Instructions for the task. Filter the data below for the string "will" and copy each matching line.

Data section.

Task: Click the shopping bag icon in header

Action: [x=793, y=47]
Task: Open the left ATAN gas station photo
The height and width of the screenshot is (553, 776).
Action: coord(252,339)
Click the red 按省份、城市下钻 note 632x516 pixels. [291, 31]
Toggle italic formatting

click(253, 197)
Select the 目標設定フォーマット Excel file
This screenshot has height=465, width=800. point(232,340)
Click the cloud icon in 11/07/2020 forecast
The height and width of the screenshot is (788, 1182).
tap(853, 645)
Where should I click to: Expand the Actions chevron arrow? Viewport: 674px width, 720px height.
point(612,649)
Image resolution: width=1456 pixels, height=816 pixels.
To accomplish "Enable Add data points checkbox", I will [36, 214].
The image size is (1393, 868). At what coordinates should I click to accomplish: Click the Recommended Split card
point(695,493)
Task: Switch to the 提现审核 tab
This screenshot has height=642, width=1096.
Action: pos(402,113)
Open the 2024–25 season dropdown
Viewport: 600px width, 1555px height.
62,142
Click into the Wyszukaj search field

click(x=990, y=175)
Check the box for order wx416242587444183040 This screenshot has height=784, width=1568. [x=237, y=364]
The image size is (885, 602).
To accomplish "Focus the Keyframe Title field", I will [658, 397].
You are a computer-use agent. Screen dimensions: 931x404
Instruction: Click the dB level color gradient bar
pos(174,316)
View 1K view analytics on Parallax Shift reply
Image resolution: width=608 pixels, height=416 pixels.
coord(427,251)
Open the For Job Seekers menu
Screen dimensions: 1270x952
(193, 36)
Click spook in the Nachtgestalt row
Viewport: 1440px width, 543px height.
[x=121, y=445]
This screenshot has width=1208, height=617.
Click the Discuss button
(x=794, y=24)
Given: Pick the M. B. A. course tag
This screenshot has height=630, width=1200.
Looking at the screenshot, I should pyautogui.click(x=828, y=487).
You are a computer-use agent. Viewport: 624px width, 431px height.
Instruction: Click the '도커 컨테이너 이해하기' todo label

Exercise output.
To accomplish "Enable Add data points checkbox", I will [36, 214].
To accomplish "Focus the Keyframe Title field", I will [658, 397].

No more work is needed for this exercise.